- **PROVIDED PASSAGE**:
Personal information
- Born: September 20, 1987 (age 38) Panama City, Florida, U.S.
- Listed height: 6 ft 4 in (1.93 m)
- Listed weight: 320 lb (145 kg)

Career information
- High school: Bay (Panama City)
- College: South Florida
- NFL draft: 2012: undrafted

Career history
- New England Patriots (2012)*; Arizona Cardinals (2013)*; New Orleans Saints (2013)*; Cleveland Browns (2013–2014)*; Tampa Bay Buccaneers (2014–2015); Tampa Bay Storm (2017); Baltimore Brigade (2018–2019);
- * Offseason and/or practice squad member only

Awards and highlights
- Second-team All-Big East (2011);

Career NFL statistics
- Games played: 3
- Stats at Pro Football Reference

= Jeremiah Warren =

American football player (born 1987)

Jeremiah Warren (born September 20, 1987) is an American former professional football player who was an offensive lineman in the National Football League (NFL). He played college football for the South Florida Bulls. After going undrafted, he signed in May 2012 with the New England Patriots He was listed at 6'4" and 329 pounds.

He was also a member of the Arizona Cardinals, New Orleans Saints, Cleveland Browns, Tampa Bay Buccaneers, Tampa Bay Storm, and Baltimore Brigade.

Warren has six brothers and sisters and his parents are Gloria and Jimmy Warren.

- **DATA FOR REVIEW**:
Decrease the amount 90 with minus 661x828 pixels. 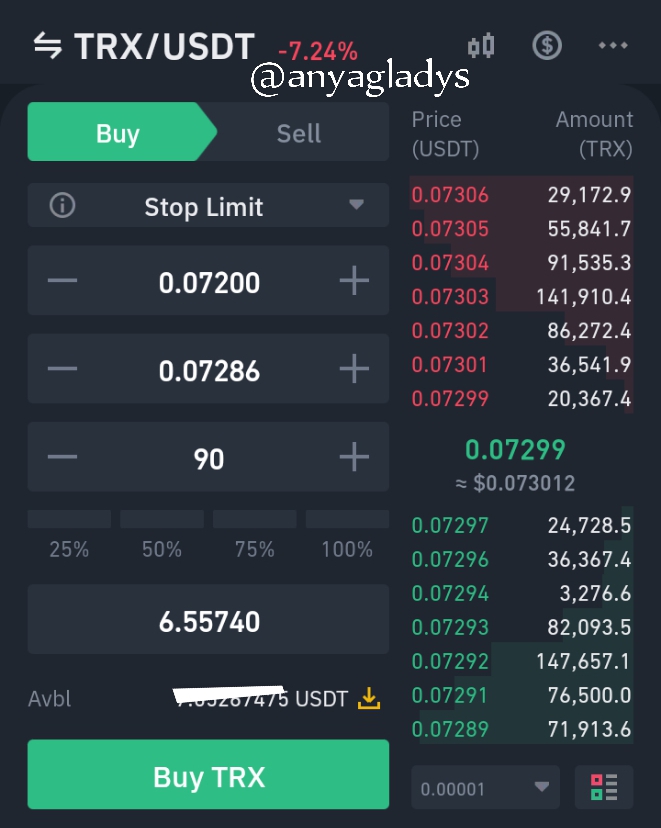tap(62, 457)
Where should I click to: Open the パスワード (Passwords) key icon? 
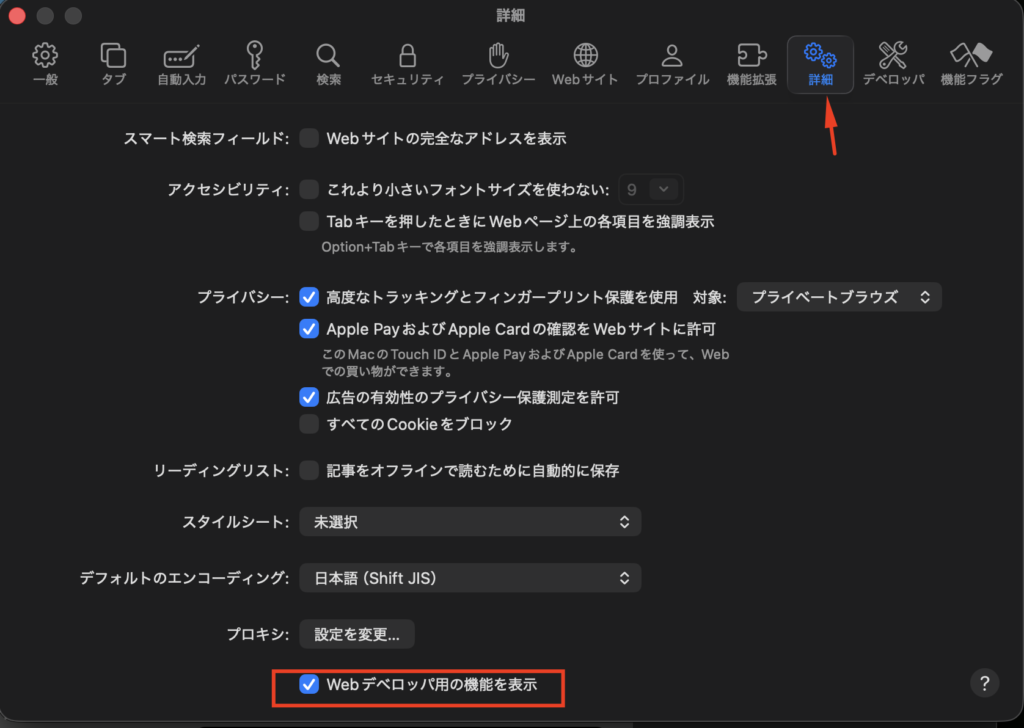[x=254, y=64]
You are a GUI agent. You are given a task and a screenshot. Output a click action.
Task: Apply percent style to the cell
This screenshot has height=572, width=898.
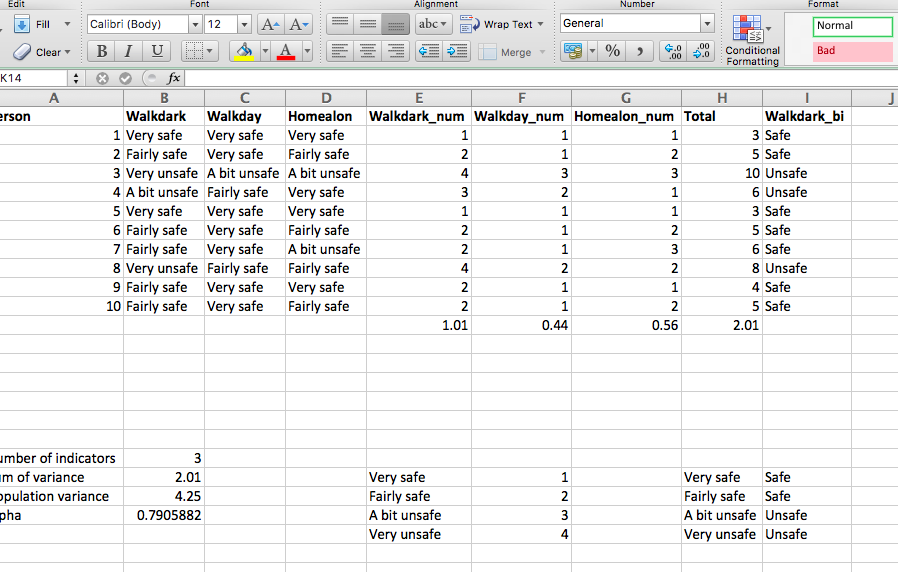click(x=612, y=51)
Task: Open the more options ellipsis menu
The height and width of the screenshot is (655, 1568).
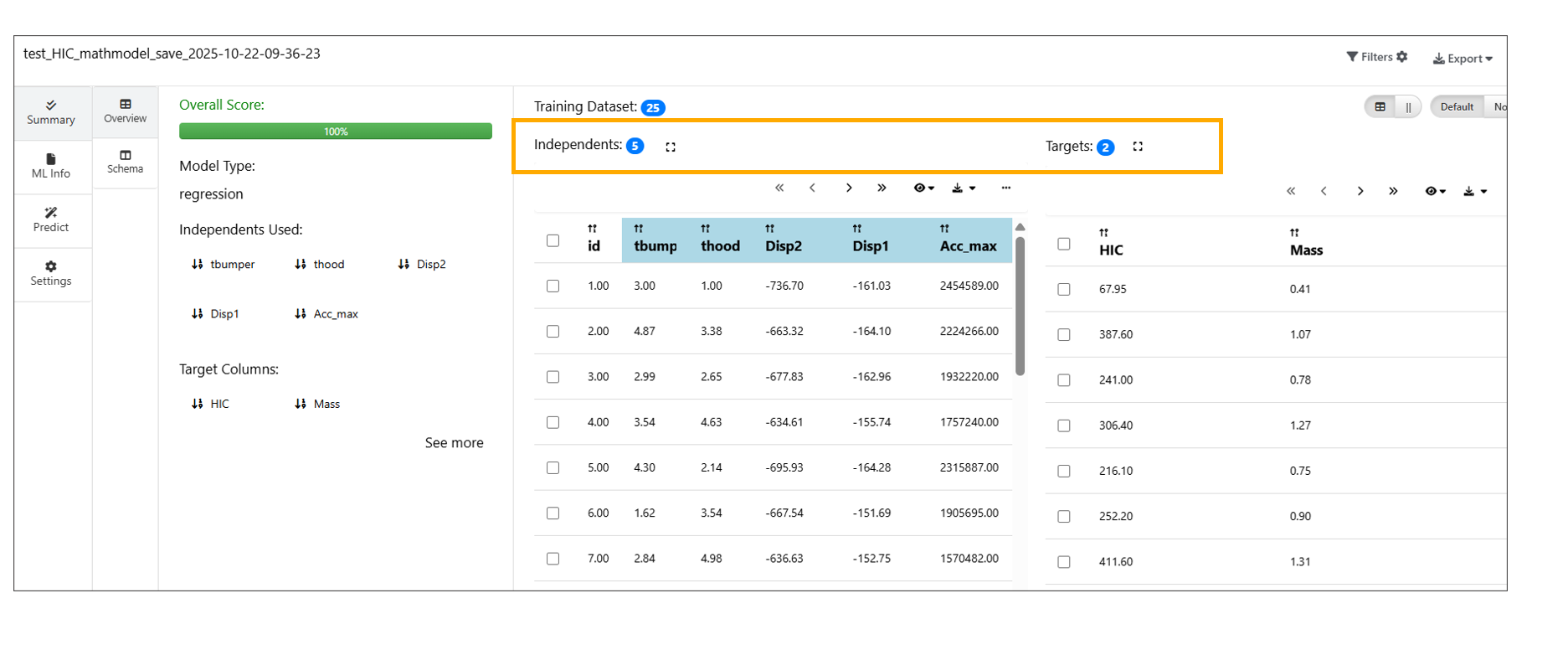Action: click(x=1005, y=188)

- **YOUR TASKS**:
(a) Reproduce the Jeremiah Warren article, beginning at the words "Jeremiah Warren (born" and stopping after "and Jimmy Warren.", with "Gloria" swapped for "Glenda".
(b) Using the Jeremiah Warren article, answer the following:
(i) Which high school did Warren attend?
(ii) In what month and year did he sign with the New England Patriots?
(iii) How many NFL games did he play?
(c) Write what comes next in the Jeremiah Warren article, continuing from its final sentence.
The records are separate from the Jeremiah Warren article and form a distinct body of material.

- **ANSWERS FOR THIS EXERCISE**:
(a)
Jeremiah Warren (born September 20, 1987) is an American former professional football player who was an offensive lineman in the National Football League (NFL). He played college football for the South Florida Bulls. After going undrafted, he signed in May 2012 with the New England Patriots He was listed at 6'4" and 329 pounds.

He was also a member of the Arizona Cardinals, New Orleans Saints, Cleveland Browns, Tampa Bay Buccaneers, Tampa Bay Storm, and Baltimore Brigade.

Warren has six brothers and sisters and his parents are Glenda and Jimmy Warren.

(b)
(i) Bay (Panama City)
(ii) May 2012
(iii) 3

(c)
==Early life==
Warren attended Bay High School in Panama City, Florida. He was a 3A honorable mention all-state and all-county as a junior and senior with 58 tackles and six sacks his senior year. He was 39-2 as a senior in wrestling, and was ranked sixth in the state as a junior in wrestling. He was district champion twice and also competed in the shot put and discus, winning district and regional titles in both events three times. He earned 10 varsity letters in football, wrestling and track and field.

==College career==
Warren at guard for the final 38 games of his career at the University of South Florida and was named to the All-Big East second-team as a senior. He finished as a 5th Year Senior. He played in the 2012 East–West Shrine Game. He graduated from college with a degree in interdisciplinary social science.